This exercise calls for the whole listing to be given again exactly, without images.

*** Opening of GIVEN DATA ***

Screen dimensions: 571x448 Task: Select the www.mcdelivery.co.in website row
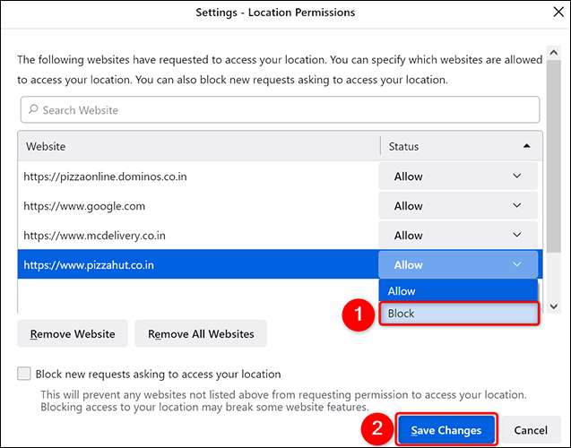pos(197,236)
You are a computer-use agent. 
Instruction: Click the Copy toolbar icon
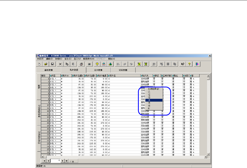(67, 64)
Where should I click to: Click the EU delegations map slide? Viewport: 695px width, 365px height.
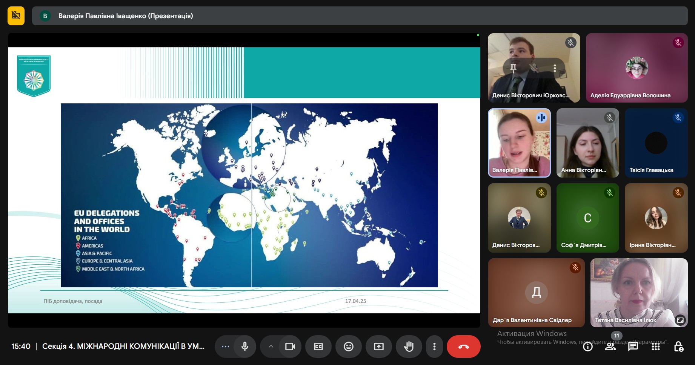[249, 195]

*** Close of GIVEN DATA ***

REPLY TO THE EXERCISE:
Screen dimensions: 571x448 Task: Select the www.mcdelivery.co.in website row
pos(197,236)
You are a computer-use agent. 
Instruction: Click the Copy toolbar icon
(67, 64)
Where should I click to: Click the EU delegations map slide? Viewport: 695px width, 365px height.
[249, 195]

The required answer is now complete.